Ok, so I have a road bike that's on the stock Aksium and I have my commuter that's on stock Bontrager Select. I want to upgrade one set of these wheels, here are my options with my $400 budget:

1. Upgrade the road bike's Aksium (to Crane Creek Volos, $400) and transfer the Aksium to the commuter and hide away the Bontrager.
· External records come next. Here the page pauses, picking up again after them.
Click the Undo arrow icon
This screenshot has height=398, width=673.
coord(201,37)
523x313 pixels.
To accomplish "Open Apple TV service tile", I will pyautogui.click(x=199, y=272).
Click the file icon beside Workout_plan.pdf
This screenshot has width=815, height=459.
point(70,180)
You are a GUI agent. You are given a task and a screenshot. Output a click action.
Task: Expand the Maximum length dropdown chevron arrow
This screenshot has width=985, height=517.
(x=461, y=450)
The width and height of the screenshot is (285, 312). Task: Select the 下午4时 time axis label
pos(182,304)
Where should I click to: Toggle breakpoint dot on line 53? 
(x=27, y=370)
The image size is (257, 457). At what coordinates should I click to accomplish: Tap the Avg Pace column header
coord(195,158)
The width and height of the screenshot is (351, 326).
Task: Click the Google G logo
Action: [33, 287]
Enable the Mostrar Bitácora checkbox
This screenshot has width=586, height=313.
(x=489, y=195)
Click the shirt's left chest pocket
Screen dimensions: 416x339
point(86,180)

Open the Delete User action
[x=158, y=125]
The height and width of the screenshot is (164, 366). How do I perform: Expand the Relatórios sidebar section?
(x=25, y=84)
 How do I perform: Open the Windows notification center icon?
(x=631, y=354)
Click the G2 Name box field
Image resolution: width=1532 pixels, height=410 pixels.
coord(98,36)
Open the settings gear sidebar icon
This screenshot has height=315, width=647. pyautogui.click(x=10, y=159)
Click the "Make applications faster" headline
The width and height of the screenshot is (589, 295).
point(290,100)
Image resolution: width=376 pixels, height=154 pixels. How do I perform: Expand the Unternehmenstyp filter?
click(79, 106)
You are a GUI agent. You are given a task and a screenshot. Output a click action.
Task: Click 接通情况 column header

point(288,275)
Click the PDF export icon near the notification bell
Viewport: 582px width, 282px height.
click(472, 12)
My reasoning is that the Aksium is supposedly durable enough for regular commuter use as long as the streets aren't too rough, but with the Aksium I'm limited to 700x25 tires I believe (the road is mostly paved, with ocasional rough asphalt, nothing too "rough", just uneven here and there) ; or

2. Keep the Aksium on the road bike to be upgraded at a future date, but replace the Bontrager first to a more durable commuter wheel that can hold 700x28 tires (Marathon Plus), such as the Mavic Open Sport with 32/36 spoke/Wheelsmith/Ultegra hub wheelset ($360)


----------



## bigbill (Feb 15, 2005)

Performance has Ksyrium Elites for $399 right now. Good price. I use a set of traditional wheels and a set of Specialized Roval Pave wheels for commuting. My commute is over rough terrain, muddy MUTs, and daily rain. Your commute may vary.


----------



## Mr. Peabody (Dec 8, 2005)

Just curious, why do you want to upgrade? Are you having problems with your current Aksiums or Selects, or do you just want something new/lighter/etc.?

I have Aksiums on my commuter, and I run Continental 32C contacts on them; I've been running this setup for a while now, and I haven't experienced any problems. They've been reasonably true, and I haven't had to touch them yet. I have a set of the Selects as well on my road bike, and they've been great. I live in the great white north, where each winter the snow plows rip up giant holes in the road; I've hit some of the minor potholes using my select wheelset (with 25C tires), and they're still true as can be. 

Hope this input helps.


----------



## Kung Fu Felice (Apr 17, 2007)

Yep, your input has helped greatly. I've had true my Selects once since I've had them the last year, and was afraid that the Selects simply weren't up to the task of commuting. But it's possible that the wheels were not properly calibrated to begin with, so your experience with them has convinced me to give them another chance. Also, I was not certain whether road wheels could handle the 700x28 sized tires, but it appears that since you're running larger tires fine on your Aksium, I can try running larger tires and see.


----------



## SRay (Mar 15, 2005)

I have been looking at a wheel set from neuvation, a friend has a set and likes them. They are not priced to bad, $200-$300 range.

http://www.neuvationcycling.com/index.html


----------